Rising Rates, prices squeeze borrowers

Tuesday, July 25, 2006
By Eileen Alt Powell-Associated Press

NEW YORK -- Rising interest rates and higher gasoline prices are putting the squeeze on consumers' budgets, and many are finding it harder to keep up with their bills.
In Delaware, some credit and housing counseling agencies are seeing a drastic increase in the number of people seeking help.

An important measure of consumer financial distress, late payments on credit cards, ticked up in the first quarter, according to figures from the American Bankers Association. The Washington-based trade group said the percentage of bank cards 30 or more days past due increased to 4.40 percent in the January-March quarter from 4.27 percent in the final quarter of 2005.

The Federal Reserve's decision last week to raise short-term interest rates for the 17th consecutive time will boost yet again borrowing costs for consumers, likely prompting more delinquencies on credit card bills -- as well as on auto loans and mortgages.

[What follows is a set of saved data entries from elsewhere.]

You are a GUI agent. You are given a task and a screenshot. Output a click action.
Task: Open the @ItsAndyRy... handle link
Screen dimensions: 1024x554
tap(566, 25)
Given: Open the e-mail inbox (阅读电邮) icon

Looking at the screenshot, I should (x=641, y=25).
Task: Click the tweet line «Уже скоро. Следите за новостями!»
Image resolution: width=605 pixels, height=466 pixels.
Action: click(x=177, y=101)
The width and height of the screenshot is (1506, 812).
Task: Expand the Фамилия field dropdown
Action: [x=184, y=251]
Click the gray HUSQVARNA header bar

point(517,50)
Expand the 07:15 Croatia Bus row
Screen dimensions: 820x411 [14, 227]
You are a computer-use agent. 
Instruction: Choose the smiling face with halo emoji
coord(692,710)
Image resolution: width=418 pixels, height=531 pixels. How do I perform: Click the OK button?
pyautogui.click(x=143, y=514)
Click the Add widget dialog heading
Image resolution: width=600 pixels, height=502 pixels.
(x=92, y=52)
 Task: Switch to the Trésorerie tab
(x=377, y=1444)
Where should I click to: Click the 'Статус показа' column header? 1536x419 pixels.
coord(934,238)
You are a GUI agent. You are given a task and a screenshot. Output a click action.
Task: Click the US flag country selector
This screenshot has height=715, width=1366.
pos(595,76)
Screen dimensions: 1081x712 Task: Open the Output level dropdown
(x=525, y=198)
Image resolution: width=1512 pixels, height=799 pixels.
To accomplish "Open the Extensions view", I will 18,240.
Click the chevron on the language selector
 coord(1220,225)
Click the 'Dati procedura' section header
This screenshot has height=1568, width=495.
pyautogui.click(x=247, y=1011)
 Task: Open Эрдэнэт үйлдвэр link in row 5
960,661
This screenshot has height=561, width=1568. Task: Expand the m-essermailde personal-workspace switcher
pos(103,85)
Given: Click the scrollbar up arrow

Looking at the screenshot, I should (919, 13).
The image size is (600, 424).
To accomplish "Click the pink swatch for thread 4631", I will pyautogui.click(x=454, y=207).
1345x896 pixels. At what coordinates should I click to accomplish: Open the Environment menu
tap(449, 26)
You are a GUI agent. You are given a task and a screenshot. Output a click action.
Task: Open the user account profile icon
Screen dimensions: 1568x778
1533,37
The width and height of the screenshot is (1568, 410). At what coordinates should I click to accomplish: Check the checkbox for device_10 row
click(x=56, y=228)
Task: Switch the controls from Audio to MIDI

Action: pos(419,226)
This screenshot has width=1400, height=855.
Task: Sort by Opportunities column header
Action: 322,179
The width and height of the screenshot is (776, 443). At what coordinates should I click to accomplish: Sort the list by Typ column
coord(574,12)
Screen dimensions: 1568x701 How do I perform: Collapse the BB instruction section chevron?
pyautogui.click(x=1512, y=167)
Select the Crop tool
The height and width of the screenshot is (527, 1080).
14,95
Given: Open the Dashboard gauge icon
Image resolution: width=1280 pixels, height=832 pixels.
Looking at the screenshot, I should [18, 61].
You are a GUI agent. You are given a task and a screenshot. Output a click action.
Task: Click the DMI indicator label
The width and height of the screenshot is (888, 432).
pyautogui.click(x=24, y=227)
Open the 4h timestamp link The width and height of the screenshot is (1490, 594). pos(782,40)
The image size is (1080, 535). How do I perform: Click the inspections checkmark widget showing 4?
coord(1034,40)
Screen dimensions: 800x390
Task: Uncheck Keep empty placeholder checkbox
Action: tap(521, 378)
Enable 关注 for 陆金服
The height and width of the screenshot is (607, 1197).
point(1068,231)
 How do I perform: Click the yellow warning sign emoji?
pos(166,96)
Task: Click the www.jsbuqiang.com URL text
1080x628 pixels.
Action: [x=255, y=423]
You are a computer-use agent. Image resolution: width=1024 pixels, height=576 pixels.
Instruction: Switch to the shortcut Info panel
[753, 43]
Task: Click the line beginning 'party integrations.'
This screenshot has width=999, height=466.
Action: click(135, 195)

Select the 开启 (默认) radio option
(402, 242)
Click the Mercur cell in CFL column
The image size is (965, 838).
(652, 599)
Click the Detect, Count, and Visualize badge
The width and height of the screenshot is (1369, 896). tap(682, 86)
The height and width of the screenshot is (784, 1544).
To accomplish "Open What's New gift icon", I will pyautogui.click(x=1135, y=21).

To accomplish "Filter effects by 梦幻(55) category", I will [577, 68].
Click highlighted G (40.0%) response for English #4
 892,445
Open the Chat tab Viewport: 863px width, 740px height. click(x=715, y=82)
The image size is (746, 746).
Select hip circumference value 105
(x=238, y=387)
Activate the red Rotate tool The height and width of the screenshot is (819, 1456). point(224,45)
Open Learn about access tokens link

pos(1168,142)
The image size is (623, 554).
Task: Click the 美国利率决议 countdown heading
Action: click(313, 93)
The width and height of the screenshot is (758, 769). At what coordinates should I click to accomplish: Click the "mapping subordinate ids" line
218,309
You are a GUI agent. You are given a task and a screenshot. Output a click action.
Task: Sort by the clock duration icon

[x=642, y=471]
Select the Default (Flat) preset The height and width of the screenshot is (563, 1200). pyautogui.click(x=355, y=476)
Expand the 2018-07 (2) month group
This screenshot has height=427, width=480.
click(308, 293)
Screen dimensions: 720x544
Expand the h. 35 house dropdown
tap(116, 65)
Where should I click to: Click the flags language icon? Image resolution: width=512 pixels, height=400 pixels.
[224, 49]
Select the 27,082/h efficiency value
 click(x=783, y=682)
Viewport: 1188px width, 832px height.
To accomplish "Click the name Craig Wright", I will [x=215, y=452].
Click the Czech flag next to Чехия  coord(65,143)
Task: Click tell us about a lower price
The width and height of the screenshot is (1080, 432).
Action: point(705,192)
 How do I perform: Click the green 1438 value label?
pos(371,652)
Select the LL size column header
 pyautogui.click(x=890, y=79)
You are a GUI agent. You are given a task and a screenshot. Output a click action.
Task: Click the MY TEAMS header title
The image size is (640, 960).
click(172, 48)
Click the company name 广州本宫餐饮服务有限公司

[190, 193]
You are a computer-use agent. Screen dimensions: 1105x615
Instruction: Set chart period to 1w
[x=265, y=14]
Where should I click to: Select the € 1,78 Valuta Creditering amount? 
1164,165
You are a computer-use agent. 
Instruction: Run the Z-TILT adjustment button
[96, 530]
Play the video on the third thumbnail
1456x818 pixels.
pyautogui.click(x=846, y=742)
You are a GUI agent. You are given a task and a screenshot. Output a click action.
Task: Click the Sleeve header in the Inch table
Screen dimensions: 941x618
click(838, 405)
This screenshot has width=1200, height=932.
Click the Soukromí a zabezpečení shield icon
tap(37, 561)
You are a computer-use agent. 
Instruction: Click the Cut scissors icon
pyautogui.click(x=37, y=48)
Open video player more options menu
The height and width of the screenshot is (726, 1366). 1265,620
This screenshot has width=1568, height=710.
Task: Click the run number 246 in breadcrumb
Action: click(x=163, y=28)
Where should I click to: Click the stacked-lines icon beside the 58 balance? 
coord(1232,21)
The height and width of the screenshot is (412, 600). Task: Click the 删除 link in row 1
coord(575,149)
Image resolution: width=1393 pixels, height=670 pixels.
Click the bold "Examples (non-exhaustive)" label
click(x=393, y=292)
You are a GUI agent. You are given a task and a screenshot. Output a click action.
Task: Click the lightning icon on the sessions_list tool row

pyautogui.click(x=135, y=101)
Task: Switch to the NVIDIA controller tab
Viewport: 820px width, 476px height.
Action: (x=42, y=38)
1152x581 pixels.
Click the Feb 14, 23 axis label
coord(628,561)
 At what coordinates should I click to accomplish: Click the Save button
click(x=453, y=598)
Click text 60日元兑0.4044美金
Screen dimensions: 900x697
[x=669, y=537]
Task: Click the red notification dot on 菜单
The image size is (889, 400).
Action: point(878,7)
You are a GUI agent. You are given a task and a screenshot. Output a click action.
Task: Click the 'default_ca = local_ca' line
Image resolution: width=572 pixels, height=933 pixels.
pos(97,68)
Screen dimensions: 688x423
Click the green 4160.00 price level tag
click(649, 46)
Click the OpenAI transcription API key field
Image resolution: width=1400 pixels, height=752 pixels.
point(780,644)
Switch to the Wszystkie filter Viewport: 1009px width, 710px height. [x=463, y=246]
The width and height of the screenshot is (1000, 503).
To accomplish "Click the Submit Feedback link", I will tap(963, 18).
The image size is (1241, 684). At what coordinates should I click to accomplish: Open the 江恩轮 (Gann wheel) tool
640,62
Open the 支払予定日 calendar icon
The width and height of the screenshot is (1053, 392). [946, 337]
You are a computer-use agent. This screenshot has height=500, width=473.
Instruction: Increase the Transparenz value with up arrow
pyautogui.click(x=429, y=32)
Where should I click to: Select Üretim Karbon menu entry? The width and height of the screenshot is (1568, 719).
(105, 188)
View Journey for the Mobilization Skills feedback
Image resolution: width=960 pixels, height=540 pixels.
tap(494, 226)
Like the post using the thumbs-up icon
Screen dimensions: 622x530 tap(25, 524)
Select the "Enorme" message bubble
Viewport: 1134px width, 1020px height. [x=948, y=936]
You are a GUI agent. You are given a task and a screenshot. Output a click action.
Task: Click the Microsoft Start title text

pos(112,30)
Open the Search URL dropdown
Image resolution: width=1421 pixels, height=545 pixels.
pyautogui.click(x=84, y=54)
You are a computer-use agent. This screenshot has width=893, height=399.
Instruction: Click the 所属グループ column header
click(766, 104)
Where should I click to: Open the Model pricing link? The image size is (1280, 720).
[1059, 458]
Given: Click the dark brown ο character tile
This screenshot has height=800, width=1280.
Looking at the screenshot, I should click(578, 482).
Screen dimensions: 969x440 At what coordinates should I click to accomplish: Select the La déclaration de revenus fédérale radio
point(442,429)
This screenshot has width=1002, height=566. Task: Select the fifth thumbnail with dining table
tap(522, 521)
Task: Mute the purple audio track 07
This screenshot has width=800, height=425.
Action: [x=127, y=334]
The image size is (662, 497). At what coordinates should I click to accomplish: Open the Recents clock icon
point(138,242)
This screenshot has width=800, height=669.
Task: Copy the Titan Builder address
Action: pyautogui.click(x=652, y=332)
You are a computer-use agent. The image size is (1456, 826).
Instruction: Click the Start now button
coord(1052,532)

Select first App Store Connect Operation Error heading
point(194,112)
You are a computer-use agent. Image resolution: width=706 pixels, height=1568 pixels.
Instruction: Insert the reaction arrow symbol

The slowing economy also is depressing income growth, so a greater percentage of take-home pay is going toward necessities and less is left over for debt payment.

Many credit card issuers increased the amount of the monthly minimum payment. That was followed by a rise in gasoline prices and Delmarva Power Co.'s rate hikes, which sent electric bills up by 60 percent.

The trend extends across the nation.

"My phones are going crazy," said Howard Dvorkin, president of the nonprofit Consolidated Credit Counseling Services Inc. in Fort Lauderdale, Fla. "Consumers are carrying an exorbitant amount of debt -- and they don't have any savings to fall back on if things don't go right."

Among the consumers who recently put a call into Dvorkin's counseling center was Andreia Marshall, an assistant project manager for a builder in Delray Beach, Fla.

Marshall said that after she broke up with her boyfriend, her paycheck wasn't big enough to cover her apartment rent, higher gasoline prices and other day-to-day expenses. Soon she started falling behind on her credit card bills.

"It's overwhelming, you feel as if you're drowning and you feel bad about yourself," she said.

With help from a credit counselor, Marshall is working out a budget and whittling down her $13,000 in card debt, which she figures could take 3 1/2 years.

"I have to think about everything I spend," she said. "I have to say to myself, 'Do you really need to buy this?' And I'm looking at things like, how can I not spend $80 on dry cleaning."

Catherine Williams, a credit expert with Money Management International, a Houston-based financial counseling and education agency, said rising costs for gasoline and utilities were only part of the explanation for rising credit card delinquencies and increased consumer financial stress.

"People refinanced [their mortgages] six months or a year ago, so the 'house bank' is empty," Williams said. "Most can't go back and tap their home equity again."

While Rangan said the impact of higher bills is widespread, homeowners who took out mortgages that fluctuate with rising interest rates are particularly vulnerable.

A state-funded study released last week found that foreclosure filings were up 51.6 percent in Delaware during the past five years. A foreclosure filing is the first step in the process -- it means the lender has filed a lawsuit in state court against a borrower who is behind on mortgage payments. About 46 per- cent of homeowners against whom foreclosure is initiated end up losing their homes, according to the study.

"Forget the other bills, [some] can't keep shelter over their heads anymore," Rangan said.

Dvorkin said juggling payments is one of the "leading indicators" that a consumer is in trouble. He added that other telltale signs are:

• You only make minimum payments month after month.

• You're taking cash advances on one credit card to make the minimum payments on others.

• You delay -- or are late, with important payments, such as the monthly mortgage.

• You put off necessary activities, such as doctors' appointments.